Records from a data collection

▬▬▬▬▬▬

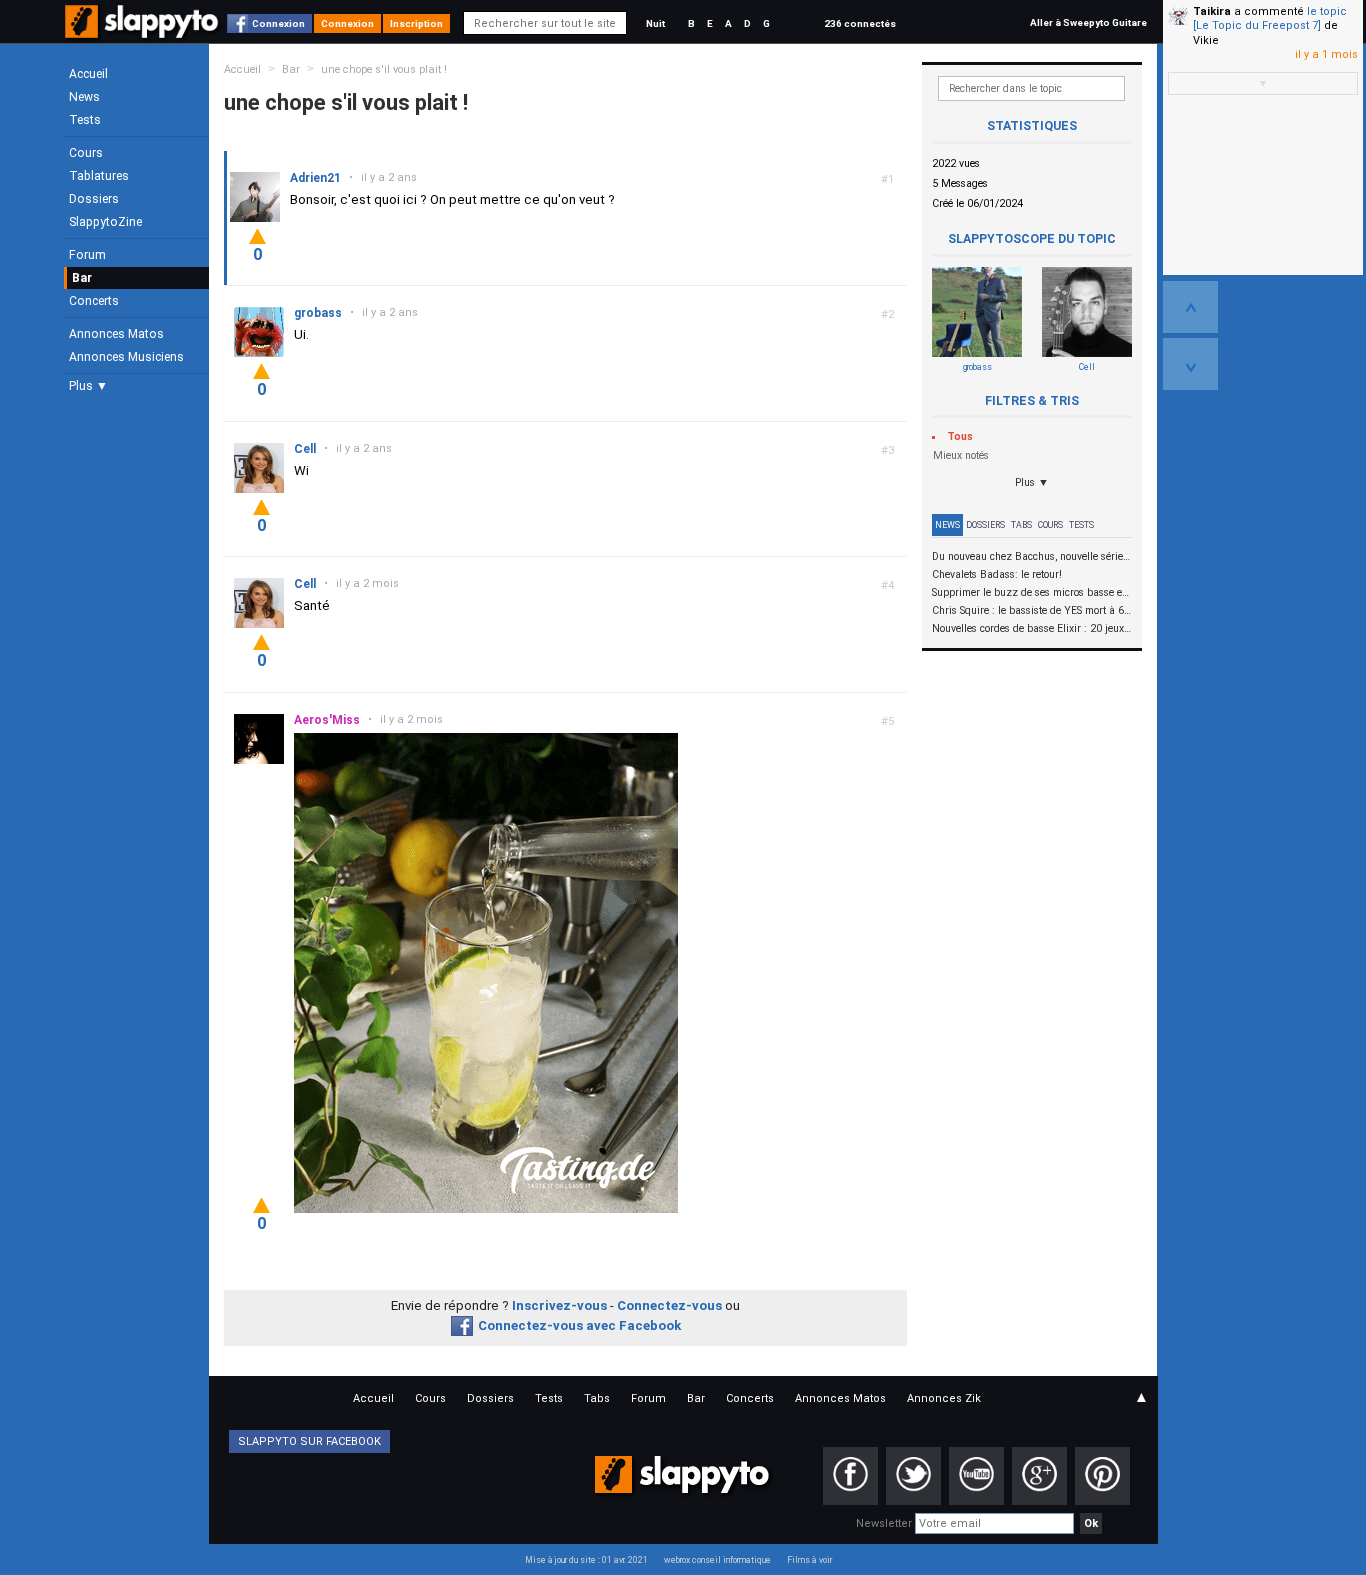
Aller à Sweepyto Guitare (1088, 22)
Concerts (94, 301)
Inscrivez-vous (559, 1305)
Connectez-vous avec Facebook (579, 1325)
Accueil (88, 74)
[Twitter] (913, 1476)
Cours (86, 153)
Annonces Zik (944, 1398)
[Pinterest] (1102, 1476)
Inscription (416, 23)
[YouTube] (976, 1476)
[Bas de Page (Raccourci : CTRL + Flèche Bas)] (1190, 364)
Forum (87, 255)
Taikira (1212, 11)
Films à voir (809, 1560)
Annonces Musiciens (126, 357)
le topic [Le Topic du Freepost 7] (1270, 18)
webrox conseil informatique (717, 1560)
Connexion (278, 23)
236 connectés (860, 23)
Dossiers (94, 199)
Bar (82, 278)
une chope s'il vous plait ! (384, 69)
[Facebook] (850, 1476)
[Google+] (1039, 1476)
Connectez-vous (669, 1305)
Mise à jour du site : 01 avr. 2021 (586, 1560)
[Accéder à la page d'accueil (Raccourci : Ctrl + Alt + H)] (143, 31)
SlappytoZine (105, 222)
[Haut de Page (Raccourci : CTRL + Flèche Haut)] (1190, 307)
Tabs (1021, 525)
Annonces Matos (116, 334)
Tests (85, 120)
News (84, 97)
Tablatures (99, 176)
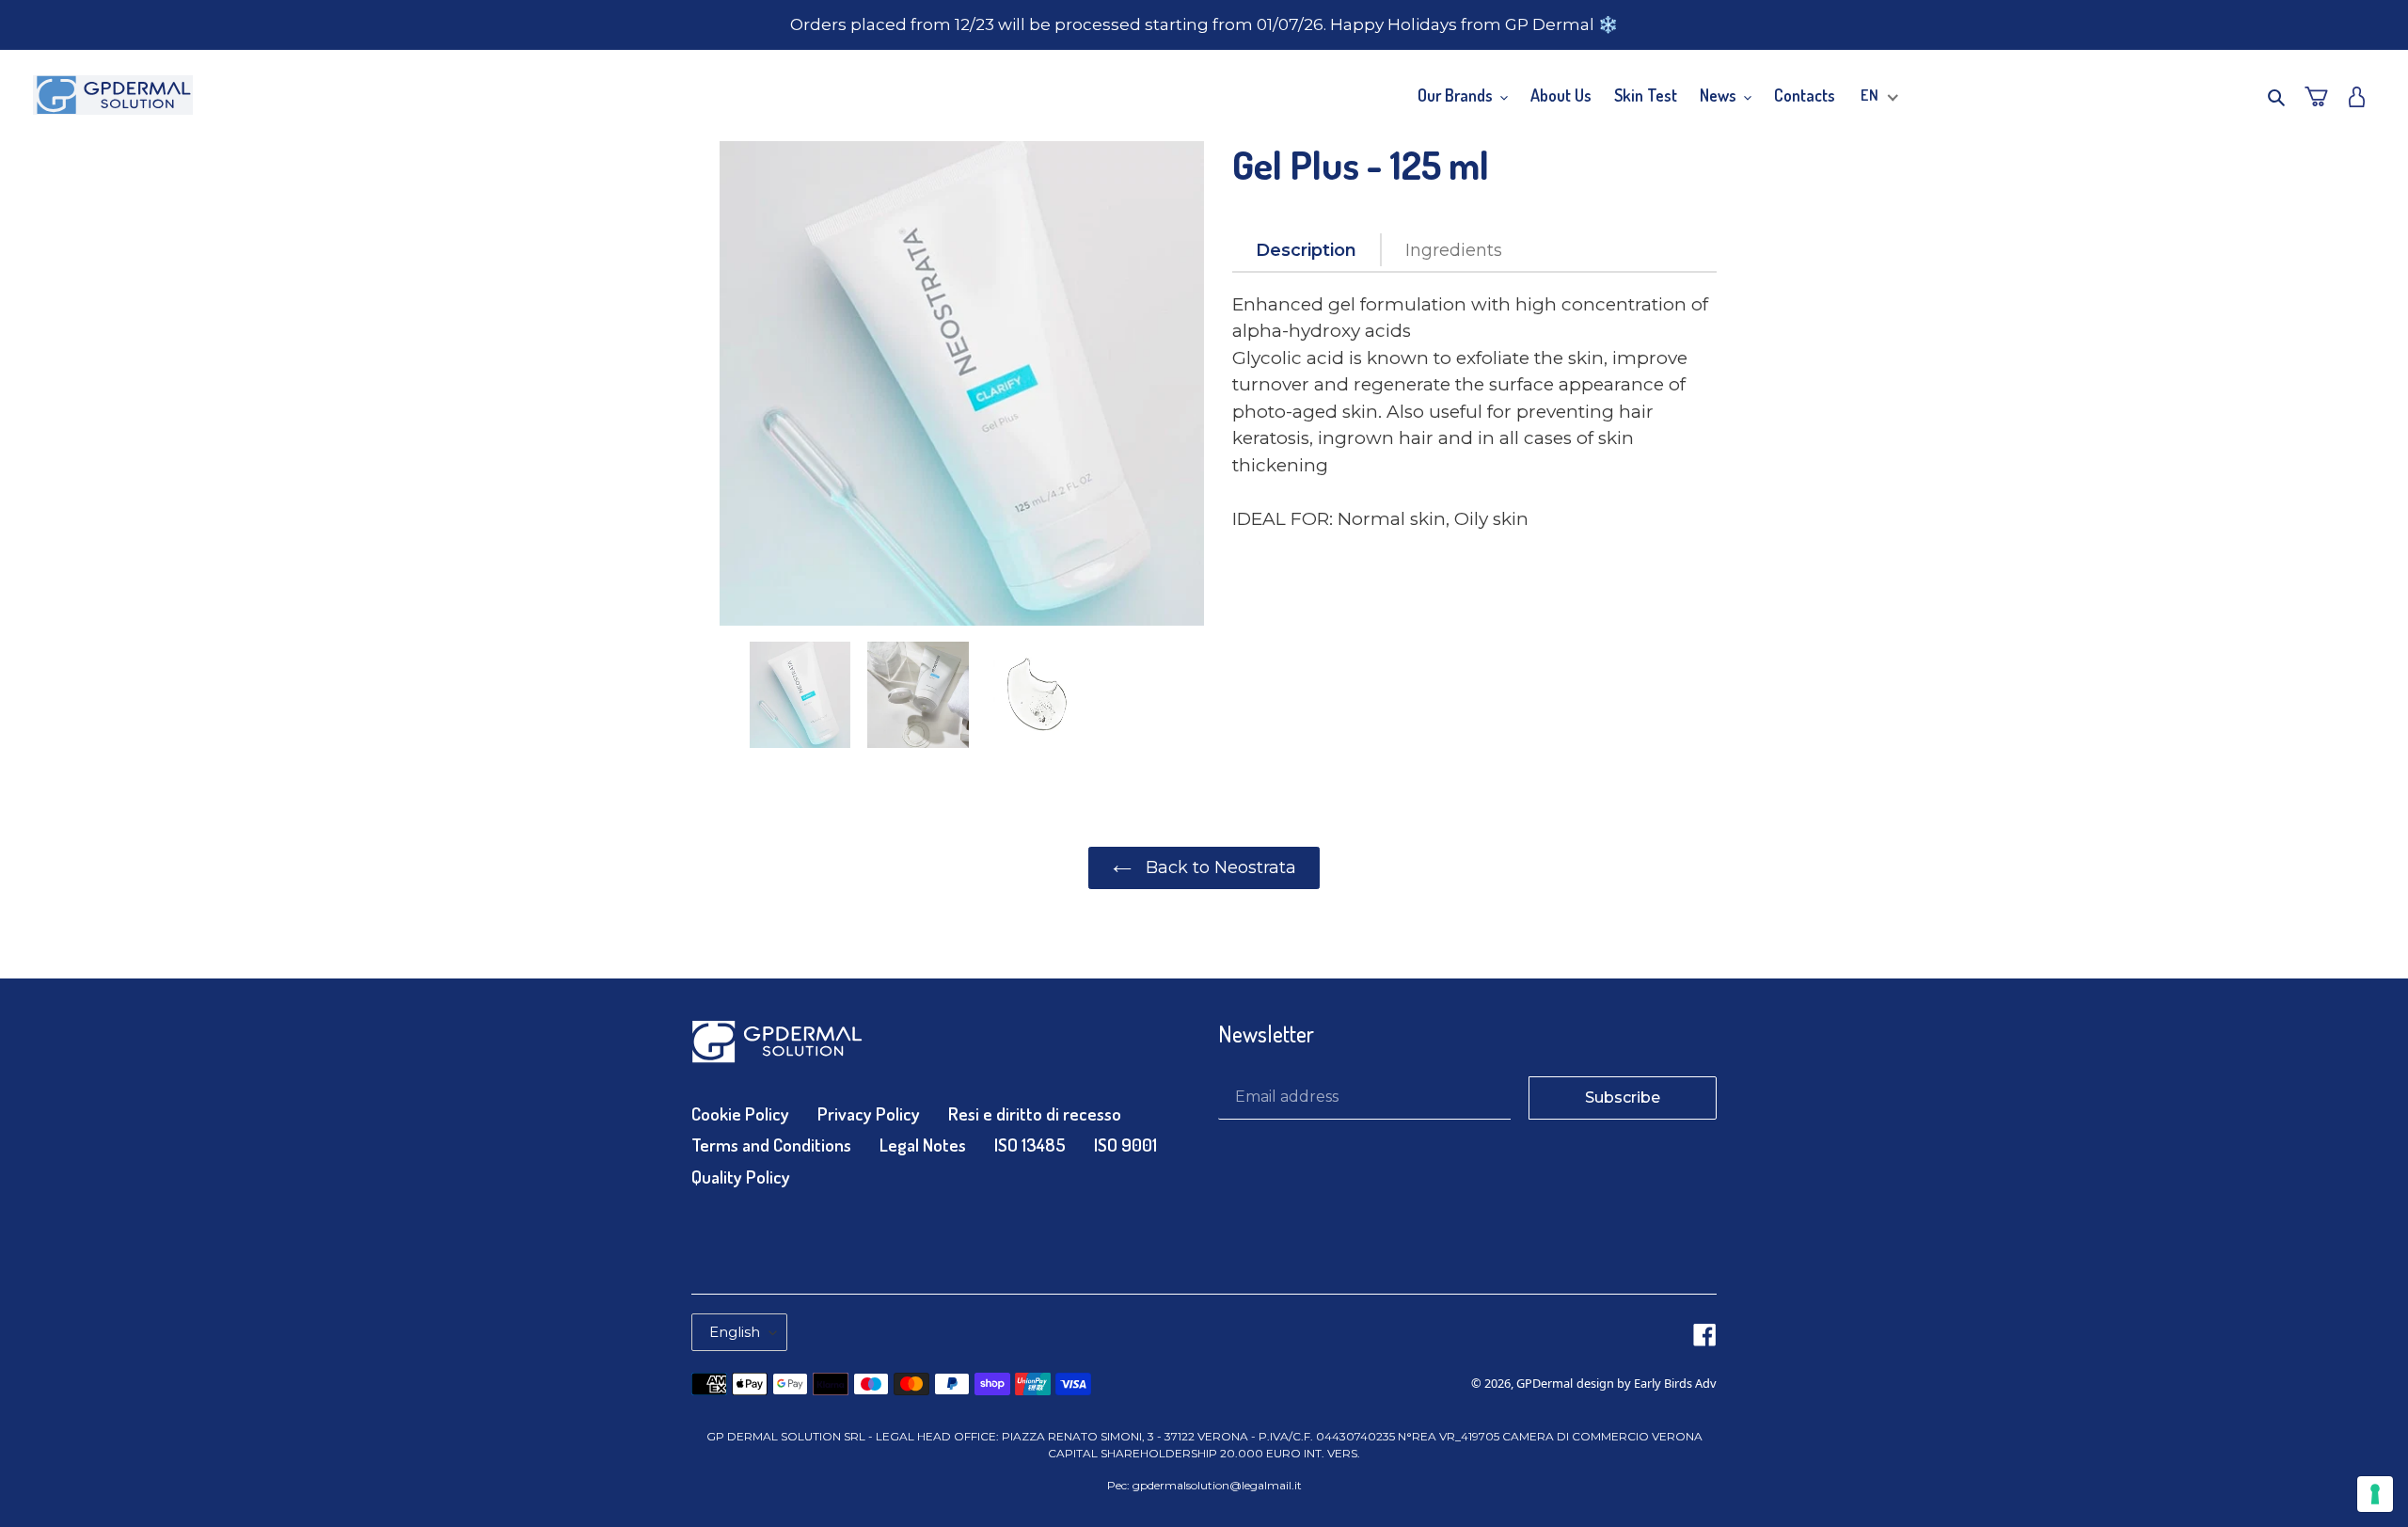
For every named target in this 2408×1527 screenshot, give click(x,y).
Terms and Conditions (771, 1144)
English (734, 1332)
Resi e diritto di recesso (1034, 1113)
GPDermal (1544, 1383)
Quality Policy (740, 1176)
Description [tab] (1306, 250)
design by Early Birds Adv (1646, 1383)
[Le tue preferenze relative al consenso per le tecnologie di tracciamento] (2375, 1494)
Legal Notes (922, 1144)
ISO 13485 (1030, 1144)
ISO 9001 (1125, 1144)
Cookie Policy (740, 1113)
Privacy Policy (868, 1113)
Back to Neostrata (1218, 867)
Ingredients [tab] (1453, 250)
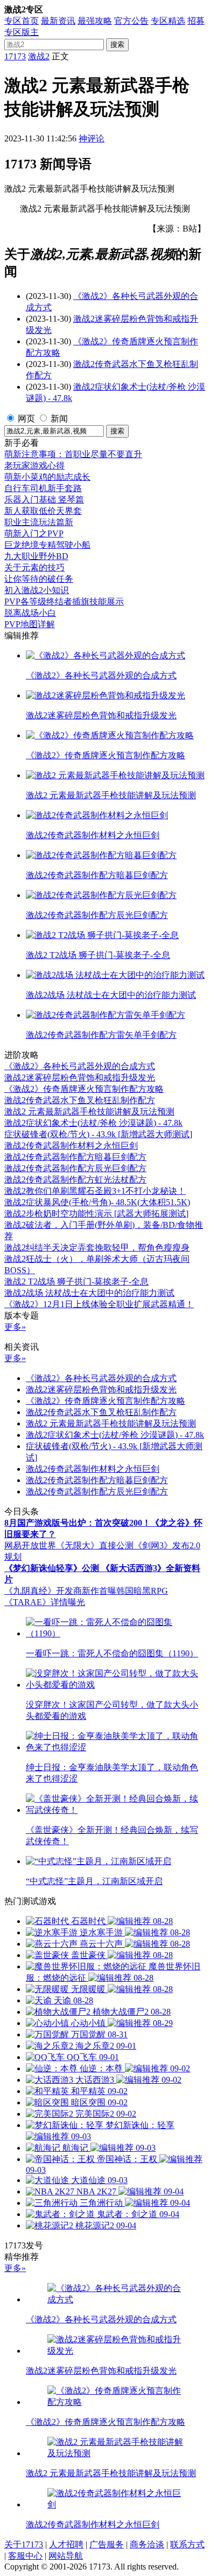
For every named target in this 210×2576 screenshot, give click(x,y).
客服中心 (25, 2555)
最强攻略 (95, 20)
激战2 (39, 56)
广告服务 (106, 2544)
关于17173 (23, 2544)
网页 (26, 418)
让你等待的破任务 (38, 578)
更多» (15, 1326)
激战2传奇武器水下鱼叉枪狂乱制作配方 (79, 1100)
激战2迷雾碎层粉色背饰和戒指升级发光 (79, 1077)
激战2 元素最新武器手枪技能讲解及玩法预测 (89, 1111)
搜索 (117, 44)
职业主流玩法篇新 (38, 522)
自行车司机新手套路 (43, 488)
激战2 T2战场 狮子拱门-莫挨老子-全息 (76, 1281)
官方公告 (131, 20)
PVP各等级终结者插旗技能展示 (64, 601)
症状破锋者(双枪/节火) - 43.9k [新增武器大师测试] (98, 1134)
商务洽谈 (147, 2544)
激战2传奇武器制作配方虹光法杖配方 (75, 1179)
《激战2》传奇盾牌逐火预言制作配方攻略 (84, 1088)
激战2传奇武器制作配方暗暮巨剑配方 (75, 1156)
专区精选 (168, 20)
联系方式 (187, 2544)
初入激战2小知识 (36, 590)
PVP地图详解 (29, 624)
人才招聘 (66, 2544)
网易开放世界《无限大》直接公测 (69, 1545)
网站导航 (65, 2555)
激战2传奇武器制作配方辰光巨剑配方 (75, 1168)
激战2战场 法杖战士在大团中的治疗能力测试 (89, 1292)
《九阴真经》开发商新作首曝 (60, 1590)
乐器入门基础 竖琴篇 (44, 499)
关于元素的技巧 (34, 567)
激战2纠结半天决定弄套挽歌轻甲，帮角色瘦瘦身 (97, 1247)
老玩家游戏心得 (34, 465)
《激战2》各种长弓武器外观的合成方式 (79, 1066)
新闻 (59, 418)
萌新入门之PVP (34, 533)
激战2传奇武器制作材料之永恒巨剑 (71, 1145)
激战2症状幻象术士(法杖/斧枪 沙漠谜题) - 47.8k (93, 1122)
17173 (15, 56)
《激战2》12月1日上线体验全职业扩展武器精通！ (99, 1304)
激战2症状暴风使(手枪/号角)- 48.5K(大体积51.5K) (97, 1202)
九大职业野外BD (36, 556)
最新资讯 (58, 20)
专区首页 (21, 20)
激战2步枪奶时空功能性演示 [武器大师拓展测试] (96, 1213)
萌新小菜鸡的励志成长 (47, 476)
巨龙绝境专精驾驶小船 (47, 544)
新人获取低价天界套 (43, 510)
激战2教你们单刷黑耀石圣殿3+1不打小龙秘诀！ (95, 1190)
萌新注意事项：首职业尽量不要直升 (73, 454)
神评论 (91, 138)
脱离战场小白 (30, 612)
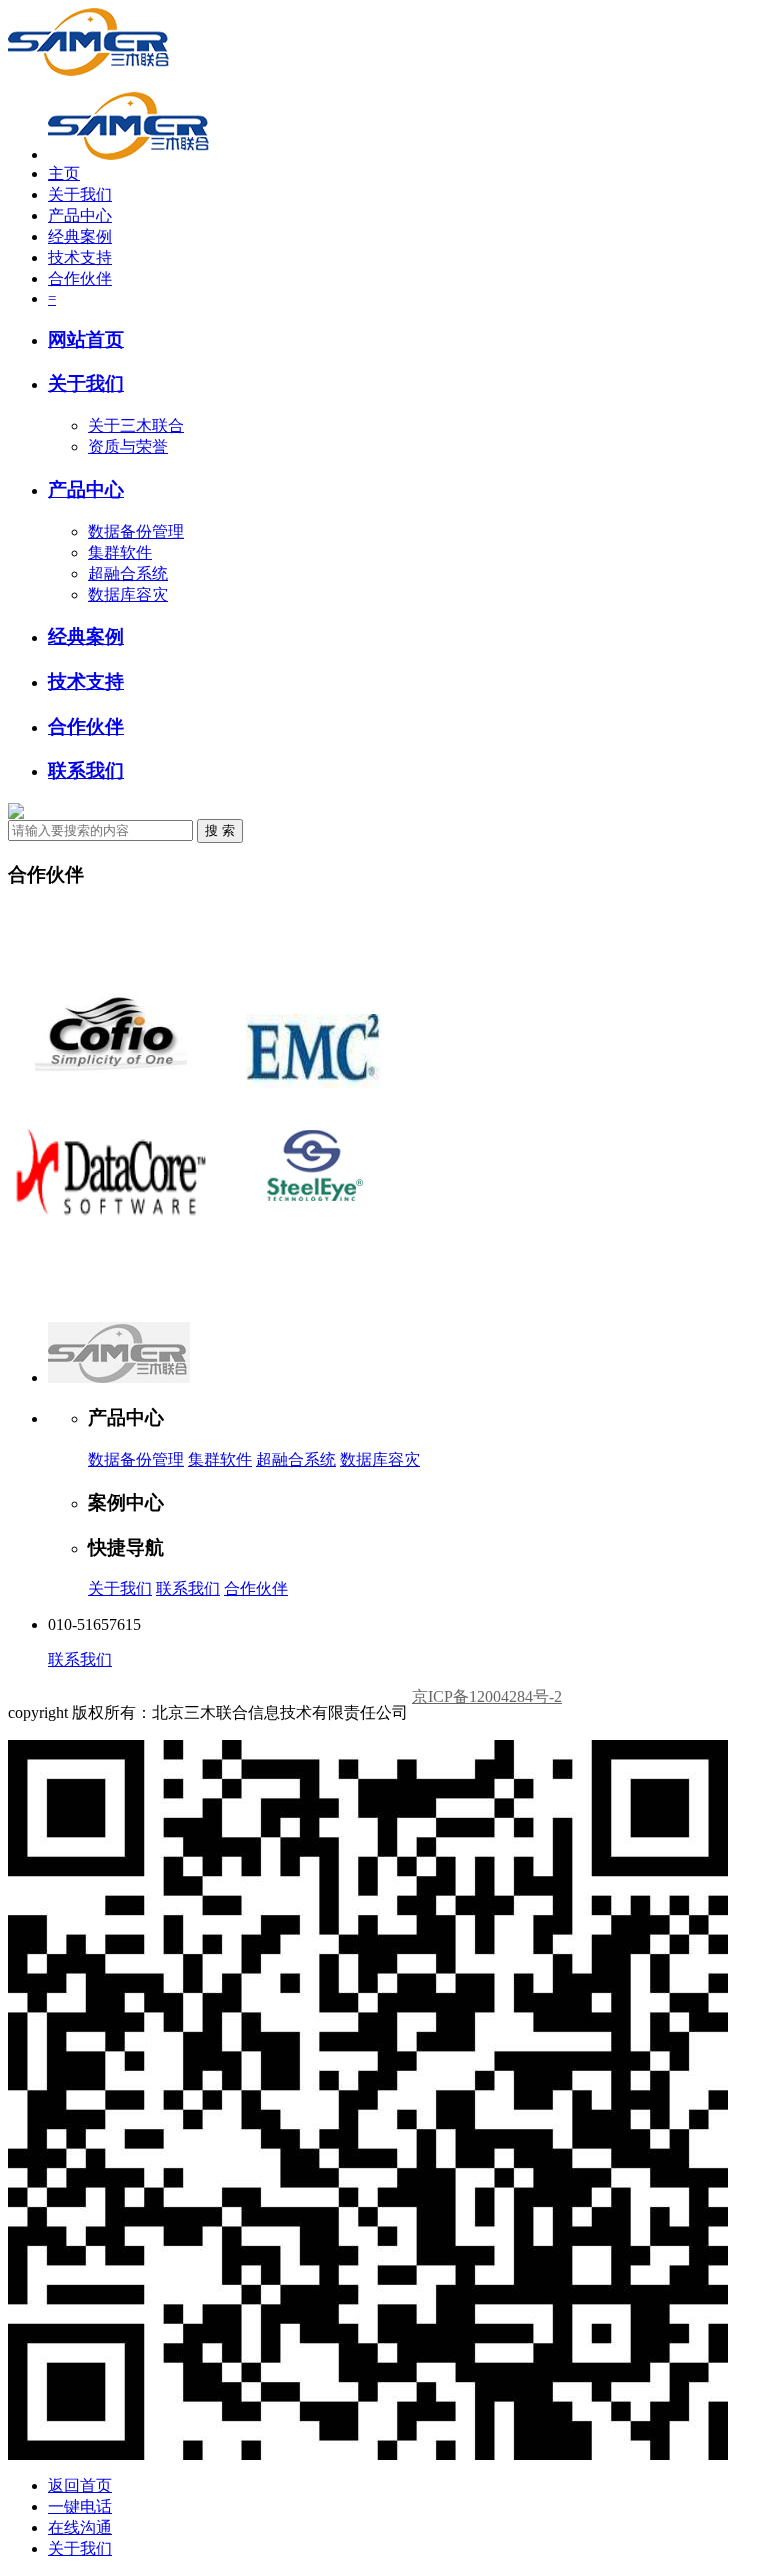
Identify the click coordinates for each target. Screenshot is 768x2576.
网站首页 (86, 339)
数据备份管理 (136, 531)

▬▬▬▬▬▬

> **ABOUT THIS EXERCISE**
Go over the data and return every line that includes the word "Annonces".

> **RESPONSE TO THE TASK**
Annonces Zik (944, 1398)
Annonces Musiciens (126, 357)
Annonces Matos (116, 334)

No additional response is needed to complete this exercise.